It’s Clear the Yankees Did Not Have a Plan for Yoan Moncada

MoncadaIt’s been two days and Yoan Moncada is still a Boston Red Sox player. This didn’t turn out to be a cruel joke Hal Steinbrenner tried to pull to literally see if his Father might roll over in his grave. And as the past 48 hours have come and gone, it’s clear the Yankees did not have a suitable plan for how to approach an offer for the Cuban teenager.

All winter long the Yankees have operated intelligently and with understandable restraint. They didn’t overspend on veterans in free agency who won’t be around or in their primes a couple of years from now.

They didn’t commit huge money to Jon Lester or Max Scherzer so when players like: Mark Teixeira, Alex Rodriguez, Carlos Beltran and CC Sabathia come off the books, there would be a new bloated contract to continue giving the Yankees’ dead payroll. Brian Cashman didn’t trade the farm for Troy Tulowitzki or Cole Hamels or any other big name player which would have decimated the farm system back to 2013.

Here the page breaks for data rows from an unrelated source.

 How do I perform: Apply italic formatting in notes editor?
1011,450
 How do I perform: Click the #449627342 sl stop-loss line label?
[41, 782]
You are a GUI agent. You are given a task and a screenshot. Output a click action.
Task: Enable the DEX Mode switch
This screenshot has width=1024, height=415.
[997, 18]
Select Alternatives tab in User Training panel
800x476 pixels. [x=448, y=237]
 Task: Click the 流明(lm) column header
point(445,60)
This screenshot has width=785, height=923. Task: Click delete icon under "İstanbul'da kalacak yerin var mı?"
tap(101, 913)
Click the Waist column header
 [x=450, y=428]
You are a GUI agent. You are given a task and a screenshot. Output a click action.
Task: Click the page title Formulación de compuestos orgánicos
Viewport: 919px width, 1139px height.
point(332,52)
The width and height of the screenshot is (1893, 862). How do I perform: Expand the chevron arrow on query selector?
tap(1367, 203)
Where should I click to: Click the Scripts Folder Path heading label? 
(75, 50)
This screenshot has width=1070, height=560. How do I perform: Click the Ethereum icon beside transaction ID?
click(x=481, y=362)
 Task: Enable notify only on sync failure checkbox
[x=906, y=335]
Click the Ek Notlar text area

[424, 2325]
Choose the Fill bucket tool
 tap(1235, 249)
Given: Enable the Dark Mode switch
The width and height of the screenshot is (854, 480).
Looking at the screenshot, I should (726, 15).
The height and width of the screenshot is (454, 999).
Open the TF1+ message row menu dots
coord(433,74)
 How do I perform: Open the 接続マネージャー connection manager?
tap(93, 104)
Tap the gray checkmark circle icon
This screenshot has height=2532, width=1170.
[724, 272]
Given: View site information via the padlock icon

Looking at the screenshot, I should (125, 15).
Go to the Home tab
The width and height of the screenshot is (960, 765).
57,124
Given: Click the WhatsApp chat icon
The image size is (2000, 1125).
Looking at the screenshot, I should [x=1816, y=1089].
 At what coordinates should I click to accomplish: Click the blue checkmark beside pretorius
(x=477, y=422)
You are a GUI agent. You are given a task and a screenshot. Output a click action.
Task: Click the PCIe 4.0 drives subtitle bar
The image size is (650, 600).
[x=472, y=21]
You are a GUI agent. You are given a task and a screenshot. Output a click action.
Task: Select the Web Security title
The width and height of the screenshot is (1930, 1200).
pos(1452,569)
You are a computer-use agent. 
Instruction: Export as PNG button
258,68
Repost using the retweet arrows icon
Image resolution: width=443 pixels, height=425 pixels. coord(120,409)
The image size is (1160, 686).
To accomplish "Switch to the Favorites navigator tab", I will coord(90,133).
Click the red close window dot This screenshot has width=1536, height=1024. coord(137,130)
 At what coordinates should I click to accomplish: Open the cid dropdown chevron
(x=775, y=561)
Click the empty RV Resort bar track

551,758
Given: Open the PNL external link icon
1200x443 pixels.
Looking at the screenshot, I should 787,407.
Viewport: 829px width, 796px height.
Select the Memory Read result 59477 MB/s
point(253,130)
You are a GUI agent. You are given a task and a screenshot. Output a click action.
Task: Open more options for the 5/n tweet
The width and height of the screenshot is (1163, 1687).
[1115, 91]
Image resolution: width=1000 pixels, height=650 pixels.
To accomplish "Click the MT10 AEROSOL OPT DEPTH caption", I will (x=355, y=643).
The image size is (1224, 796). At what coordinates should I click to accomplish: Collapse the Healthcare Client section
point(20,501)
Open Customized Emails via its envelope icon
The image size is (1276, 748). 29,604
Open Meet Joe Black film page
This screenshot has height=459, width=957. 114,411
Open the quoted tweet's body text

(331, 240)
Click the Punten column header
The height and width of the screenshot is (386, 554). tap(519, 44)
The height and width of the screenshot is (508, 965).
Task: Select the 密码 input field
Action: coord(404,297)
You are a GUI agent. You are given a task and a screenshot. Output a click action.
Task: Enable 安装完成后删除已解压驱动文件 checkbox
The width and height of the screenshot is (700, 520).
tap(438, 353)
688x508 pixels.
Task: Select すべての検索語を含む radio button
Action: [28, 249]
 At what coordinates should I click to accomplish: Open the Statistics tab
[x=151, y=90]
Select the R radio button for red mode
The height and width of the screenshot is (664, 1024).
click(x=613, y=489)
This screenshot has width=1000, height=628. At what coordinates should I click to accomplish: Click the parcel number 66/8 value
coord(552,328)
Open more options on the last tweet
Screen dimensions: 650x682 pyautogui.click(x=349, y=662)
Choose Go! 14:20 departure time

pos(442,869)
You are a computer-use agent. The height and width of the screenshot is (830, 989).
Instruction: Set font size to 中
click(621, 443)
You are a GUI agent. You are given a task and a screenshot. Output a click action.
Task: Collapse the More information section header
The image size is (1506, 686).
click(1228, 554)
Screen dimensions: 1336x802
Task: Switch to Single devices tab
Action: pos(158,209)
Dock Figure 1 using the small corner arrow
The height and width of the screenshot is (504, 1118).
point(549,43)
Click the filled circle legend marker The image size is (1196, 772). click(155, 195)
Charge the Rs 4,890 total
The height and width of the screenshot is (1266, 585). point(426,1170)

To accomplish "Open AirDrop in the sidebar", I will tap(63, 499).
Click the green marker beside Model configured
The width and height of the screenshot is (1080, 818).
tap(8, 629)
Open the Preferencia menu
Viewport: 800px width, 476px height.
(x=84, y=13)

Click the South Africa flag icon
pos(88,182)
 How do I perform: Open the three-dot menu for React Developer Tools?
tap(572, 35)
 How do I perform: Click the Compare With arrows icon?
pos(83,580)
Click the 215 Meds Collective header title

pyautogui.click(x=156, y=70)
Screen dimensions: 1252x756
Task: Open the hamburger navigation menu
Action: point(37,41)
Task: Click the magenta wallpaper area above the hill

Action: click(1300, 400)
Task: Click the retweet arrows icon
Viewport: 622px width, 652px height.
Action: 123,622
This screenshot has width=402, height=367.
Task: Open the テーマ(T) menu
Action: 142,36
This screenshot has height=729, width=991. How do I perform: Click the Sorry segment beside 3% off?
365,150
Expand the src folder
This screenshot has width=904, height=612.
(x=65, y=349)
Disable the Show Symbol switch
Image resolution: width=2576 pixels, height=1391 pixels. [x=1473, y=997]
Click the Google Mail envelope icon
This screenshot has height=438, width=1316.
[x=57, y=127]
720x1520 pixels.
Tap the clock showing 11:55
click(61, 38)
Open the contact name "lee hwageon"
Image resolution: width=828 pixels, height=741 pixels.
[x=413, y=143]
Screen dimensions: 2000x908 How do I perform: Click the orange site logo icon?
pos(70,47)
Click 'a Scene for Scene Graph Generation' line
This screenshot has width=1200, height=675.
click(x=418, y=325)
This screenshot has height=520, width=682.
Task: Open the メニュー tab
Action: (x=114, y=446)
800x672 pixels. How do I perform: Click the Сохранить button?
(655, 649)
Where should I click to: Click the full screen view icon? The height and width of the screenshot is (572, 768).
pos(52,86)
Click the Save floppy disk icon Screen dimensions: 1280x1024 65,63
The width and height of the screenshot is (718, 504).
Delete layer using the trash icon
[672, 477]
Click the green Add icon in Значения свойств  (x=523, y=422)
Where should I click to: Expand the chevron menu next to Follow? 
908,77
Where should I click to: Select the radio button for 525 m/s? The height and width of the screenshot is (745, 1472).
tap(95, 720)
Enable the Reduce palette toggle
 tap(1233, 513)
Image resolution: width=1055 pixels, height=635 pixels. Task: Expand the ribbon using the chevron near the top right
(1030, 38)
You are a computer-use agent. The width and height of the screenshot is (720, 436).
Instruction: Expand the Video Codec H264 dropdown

No, up until February 23rd, the Yankees did everything they were supposed to do. They gave up players they could part with, became younger, better defensively, more athletic and kept who they needed to keep (except maybe, Brandon McCarthy).

So why then, when the team ranked among the worst in the American League in offense did New York fail to secure a top ranked prospect, not yet in his prime, who plays positions they could use at the MLB level and who might be a middle of the order bat for years to come?

There were roughly $9 million reasons, but in Yankees’ land, it might as well have been zero.

Let it be known not having Moncada will not set the Yankees’ franchise back, or be looked at as one of the worst moves in franchise history, or signify anything much beyond the fact they missed out. But let it also be known the chapter New York wrote all winter could have been met with an exclamation point with this signing and instead the Yankees closed the book.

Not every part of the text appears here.